Comedy Bar (as it has come to be known) in Tamale I can say wasn’t a total flop but then it had its moments. They quickly had to change their repertoire of jokes to suit the audience. Some of the jokers were pretty astute in doing that especially the two with the biggest heads.

Kpakpo, do you have a big head?

Because it looks like the size of the head of a fool or joker relates to his ability to adapt quickly to changing situations. My commendations go to my friends DKB (current host of Boys Boys Show on Viasat One Tv) and David Aglah (Kumasi based dummy banker comedian) for their astute nature of adaptation. These are two good friends of mine and I can tell you the size of their heads will leave you dizzy if put on your neck.

Kpakpo I know you have been Master of Ceremony for some shows and you have your own repertoire of jokes to liven up a show. But the host of that particular show, David Oscar, was as abysmal as his show on Tv, Laugh A Minute. He’s the only person who laughs for a whole minute throughout the duration of the show. His internet based jokes were ones we had heard over and over again since the audience was all computer literate. I even noticed a couple playing a game on their iPad when he was on the mic. Oh Shame!
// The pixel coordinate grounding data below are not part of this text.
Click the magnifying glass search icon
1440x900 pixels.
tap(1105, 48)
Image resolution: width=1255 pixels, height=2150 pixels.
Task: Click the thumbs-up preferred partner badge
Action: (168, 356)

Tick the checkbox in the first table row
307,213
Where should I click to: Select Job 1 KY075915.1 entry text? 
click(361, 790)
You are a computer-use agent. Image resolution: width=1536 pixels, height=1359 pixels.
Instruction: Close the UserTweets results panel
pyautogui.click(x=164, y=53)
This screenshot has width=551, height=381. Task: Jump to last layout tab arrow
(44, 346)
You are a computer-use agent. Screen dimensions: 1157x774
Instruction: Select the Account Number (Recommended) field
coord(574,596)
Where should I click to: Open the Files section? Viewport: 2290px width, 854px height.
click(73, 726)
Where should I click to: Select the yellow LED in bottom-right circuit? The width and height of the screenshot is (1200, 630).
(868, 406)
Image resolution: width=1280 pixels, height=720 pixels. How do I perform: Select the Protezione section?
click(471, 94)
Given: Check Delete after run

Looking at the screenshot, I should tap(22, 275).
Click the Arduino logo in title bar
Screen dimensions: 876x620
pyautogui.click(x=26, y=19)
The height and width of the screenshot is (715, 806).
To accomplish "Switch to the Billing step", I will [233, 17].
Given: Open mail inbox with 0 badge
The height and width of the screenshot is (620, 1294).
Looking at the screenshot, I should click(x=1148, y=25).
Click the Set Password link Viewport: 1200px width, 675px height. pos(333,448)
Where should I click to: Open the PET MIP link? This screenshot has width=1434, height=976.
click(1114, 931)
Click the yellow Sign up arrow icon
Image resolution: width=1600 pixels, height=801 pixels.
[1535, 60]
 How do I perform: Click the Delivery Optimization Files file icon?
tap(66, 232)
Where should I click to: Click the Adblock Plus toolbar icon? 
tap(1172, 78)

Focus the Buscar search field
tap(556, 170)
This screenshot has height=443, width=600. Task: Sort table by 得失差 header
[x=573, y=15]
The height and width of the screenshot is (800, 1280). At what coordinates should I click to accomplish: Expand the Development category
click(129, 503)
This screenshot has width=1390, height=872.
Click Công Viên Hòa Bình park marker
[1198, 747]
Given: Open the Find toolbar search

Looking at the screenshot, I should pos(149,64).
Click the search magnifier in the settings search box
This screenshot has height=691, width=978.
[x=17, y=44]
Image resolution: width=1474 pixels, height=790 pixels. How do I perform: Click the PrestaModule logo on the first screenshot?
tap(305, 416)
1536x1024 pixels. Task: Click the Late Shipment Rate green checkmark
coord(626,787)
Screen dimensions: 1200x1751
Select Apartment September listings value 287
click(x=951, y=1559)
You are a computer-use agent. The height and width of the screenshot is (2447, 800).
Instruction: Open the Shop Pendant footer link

But DKB made a profound observation that day in relation to perceptions in the south about the savannah. It was honest albeit funny. He said that when he was told he was to come to the savannah, he almost didn’t come, although he was assured the money was good, but the only thing that convinced him to come was his curiosity.

Kpakpo, the man said he was curious but he wasn’t stupid so he set out to protect himself. He believed from the stories he had heard about the savannah that he need to get a battle helmet because bullets were flying everywhere and he shooters were on motorbikes and bicycles. So he had wanted to go to the military surplus store to get a helmet but there was no time. He professed his love for the savannah and jokingly said he might even reconsider and take a wife here. If only he knew the stringent Muslim rules he would have to go through.

Yes oh! Some people reading this will think it is too farfetched but Kpakpo that is the gravity of the perceptions of life in the savannah. People think it is like living in the wild and there is fighting everywhere. They believe you can’t even talk to an indigene and he/she will erupt in anger and stab you.

When your cousin was moving here, both our parents had a hard time accepting it because there had been a war here? Wow! War doesn’t last forever and even Madam Sir Leaf has rebuilt the Taylor’s disruption and destruction in her land. I think she’s done a good job so far.

Eish! Talking about them too, what happened between them and our ‘borla’ lions? I’m sure they zoomed through the red tape and were caught by the B.I.R.D (original name for World Bank)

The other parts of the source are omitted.